WHAT IS NEEDED
A faithful copy of the whole listing is the goal. Match it exactly.

SUPPLIED DATA
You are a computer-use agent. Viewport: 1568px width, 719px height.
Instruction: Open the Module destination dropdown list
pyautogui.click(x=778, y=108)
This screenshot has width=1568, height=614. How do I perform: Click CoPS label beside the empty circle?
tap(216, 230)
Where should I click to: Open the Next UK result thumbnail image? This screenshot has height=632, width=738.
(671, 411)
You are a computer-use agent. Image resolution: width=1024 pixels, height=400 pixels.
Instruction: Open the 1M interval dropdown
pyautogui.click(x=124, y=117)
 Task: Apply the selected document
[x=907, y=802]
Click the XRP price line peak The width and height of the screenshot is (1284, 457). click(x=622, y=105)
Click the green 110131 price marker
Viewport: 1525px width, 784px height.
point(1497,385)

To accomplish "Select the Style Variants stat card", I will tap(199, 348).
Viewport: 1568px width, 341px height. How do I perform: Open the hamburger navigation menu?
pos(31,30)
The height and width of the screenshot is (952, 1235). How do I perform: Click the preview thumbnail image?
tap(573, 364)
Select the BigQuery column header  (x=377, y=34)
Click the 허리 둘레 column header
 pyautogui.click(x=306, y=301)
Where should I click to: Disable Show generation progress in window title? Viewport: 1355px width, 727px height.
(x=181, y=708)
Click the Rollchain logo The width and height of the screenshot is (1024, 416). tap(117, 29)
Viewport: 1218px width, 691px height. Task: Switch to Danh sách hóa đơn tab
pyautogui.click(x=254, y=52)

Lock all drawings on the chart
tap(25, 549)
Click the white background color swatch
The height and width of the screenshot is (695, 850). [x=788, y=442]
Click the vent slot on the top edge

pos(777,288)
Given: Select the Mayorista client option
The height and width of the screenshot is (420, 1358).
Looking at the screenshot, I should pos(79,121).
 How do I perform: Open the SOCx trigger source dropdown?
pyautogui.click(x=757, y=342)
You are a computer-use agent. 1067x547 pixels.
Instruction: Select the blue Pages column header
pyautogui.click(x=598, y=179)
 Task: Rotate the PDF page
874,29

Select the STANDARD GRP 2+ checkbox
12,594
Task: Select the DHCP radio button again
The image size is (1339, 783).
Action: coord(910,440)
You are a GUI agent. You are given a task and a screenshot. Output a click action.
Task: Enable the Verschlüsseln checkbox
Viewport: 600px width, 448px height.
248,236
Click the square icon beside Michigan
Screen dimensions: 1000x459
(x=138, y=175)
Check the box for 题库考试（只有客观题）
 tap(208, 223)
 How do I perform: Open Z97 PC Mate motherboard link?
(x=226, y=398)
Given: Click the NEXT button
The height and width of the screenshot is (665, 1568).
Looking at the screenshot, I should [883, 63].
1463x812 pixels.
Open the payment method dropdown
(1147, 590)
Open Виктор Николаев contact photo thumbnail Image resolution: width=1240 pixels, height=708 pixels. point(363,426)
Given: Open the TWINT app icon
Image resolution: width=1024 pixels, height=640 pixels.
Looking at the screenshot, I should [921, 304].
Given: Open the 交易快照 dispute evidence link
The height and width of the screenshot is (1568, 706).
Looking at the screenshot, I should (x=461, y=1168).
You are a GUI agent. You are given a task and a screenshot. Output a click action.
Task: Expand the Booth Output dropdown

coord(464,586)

REPLY
You are a computer-use agent. Viewport: 1568px width, 719px height.
Instruction: Open the Module destination dropdown list
pyautogui.click(x=778, y=108)
This screenshot has width=1568, height=614. How do I perform: Click CoPS label beside the empty circle?
tap(216, 230)
Where should I click to: Open the Next UK result thumbnail image? This screenshot has height=632, width=738.
(671, 411)
You are a computer-use agent. Image resolution: width=1024 pixels, height=400 pixels.
Instruction: Open the 1M interval dropdown
pyautogui.click(x=124, y=117)
 Task: Apply the selected document
[x=907, y=802]
Click the XRP price line peak The width and height of the screenshot is (1284, 457). click(x=622, y=105)
Click the green 110131 price marker
Viewport: 1525px width, 784px height.
point(1497,385)

To accomplish "Select the Style Variants stat card", I will tap(199, 348).
Viewport: 1568px width, 341px height. How do I perform: Open the hamburger navigation menu?
pos(31,30)
The height and width of the screenshot is (952, 1235). How do I perform: Click the preview thumbnail image?
tap(573, 364)
Select the BigQuery column header  (x=377, y=34)
Click the 허리 둘레 column header
 pyautogui.click(x=306, y=301)
Where should I click to: Disable Show generation progress in window title? Viewport: 1355px width, 727px height.
(x=181, y=708)
Click the Rollchain logo The width and height of the screenshot is (1024, 416). tap(117, 29)
Viewport: 1218px width, 691px height. Task: Switch to Danh sách hóa đơn tab
pyautogui.click(x=254, y=52)

Lock all drawings on the chart
tap(25, 549)
Click the white background color swatch
The height and width of the screenshot is (695, 850). [x=788, y=442]
Click the vent slot on the top edge

pos(777,288)
Given: Select the Mayorista client option
The height and width of the screenshot is (420, 1358).
Looking at the screenshot, I should pos(79,121).
 How do I perform: Open the SOCx trigger source dropdown?
pyautogui.click(x=757, y=342)
You are a computer-use agent. 1067x547 pixels.
Instruction: Select the blue Pages column header
pyautogui.click(x=598, y=179)
 Task: Rotate the PDF page
874,29

Select the STANDARD GRP 2+ checkbox
12,594
Task: Select the DHCP radio button again
The image size is (1339, 783).
Action: coord(910,440)
You are a GUI agent. You are given a task and a screenshot. Output a click action.
Task: Enable the Verschlüsseln checkbox
Viewport: 600px width, 448px height.
248,236
Click the square icon beside Michigan
Screen dimensions: 1000x459
(x=138, y=175)
Check the box for 题库考试（只有客观题）
 tap(208, 223)
 How do I perform: Open Z97 PC Mate motherboard link?
(x=226, y=398)
Given: Click the NEXT button
The height and width of the screenshot is (665, 1568).
Looking at the screenshot, I should [883, 63].
1463x812 pixels.
Open the payment method dropdown
(1147, 590)
Open Виктор Николаев contact photo thumbnail Image resolution: width=1240 pixels, height=708 pixels. point(363,426)
Given: Open the TWINT app icon
Image resolution: width=1024 pixels, height=640 pixels.
Looking at the screenshot, I should [921, 304].
Given: Open the 交易快照 dispute evidence link
The height and width of the screenshot is (1568, 706).
Looking at the screenshot, I should (x=461, y=1168).
You are a GUI agent. You are given a task and a screenshot. Output a click action.
Task: Expand the Booth Output dropdown

coord(464,586)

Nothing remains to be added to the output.